Alternatives to Detention
The CPT is encouraged by the recent and progressive development of national jurisprudence aimed at decreeing house arrest for pregnant women or women who are mothers or have children under their responsibility, as can be seen in decisions handed down in different judicial instances, the Supreme Court, some Courts of Appeal (Concepción, Chillán and Puerto Montt) and some guarantee courts (Concepción, Los Ángeles, Chillán and Puerto Montt).
In Judgement rol 50967-22 of August 2022, the Supreme Court highlights the need to take into account specific international norms regarding women in prison with children, in order to develop optional measures and alternative measures to pre-trial detention and sentencing. In other judicial instances, the Court of Appeals of Concepción and Chillán issued rulings in July and August 20228 which, following the defence's request for amparo, substituted pre-trial detention for total deprivation of liberty at home, as established in article 155 a) of the Code of Criminal Procedure.
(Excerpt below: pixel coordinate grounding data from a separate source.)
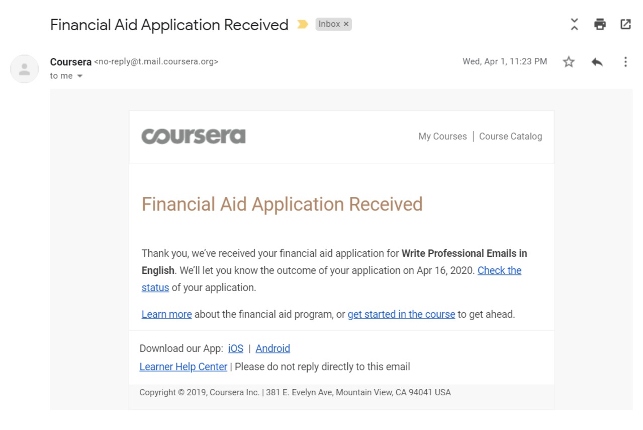
Task: Visit the Learner Help Center link
Action: [183, 367]
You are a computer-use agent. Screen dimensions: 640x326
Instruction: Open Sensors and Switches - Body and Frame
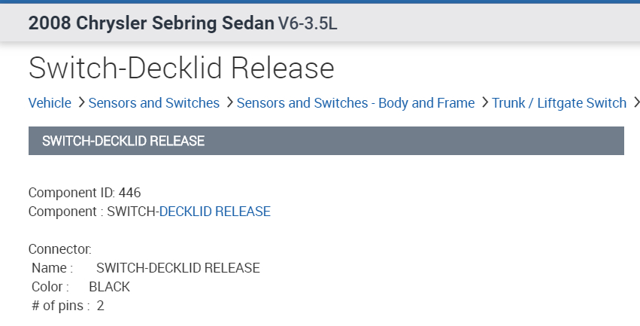(x=355, y=103)
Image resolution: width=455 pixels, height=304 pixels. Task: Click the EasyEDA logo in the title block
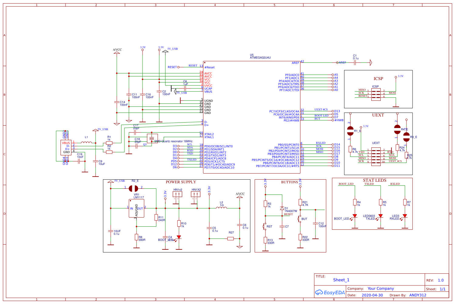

In June 2023, the Ministry of Justice and Human Rights published the "Plan de Trabajo Condiciones Carcelarias de Mujeres Privadas de Libertad" [Work Plan for Prison Conditions for Women Deprived of Liberty], which details measures to advance the improvement of prison conditions for women with a focus on habitability and social reintegration. Following a participatory consultation, the CPT submitted methodological and content comments on the plan, some of which were incorporated into the final version. The document recognises the increase in the number of women in pre-trial detention and the need to implement a gender-specific approach in the prison system, defining a series of measures and lines of work in the short, medium and long term. Despite the progress made, the CPT has observed that some short-term and medium-term measures have not made any progress.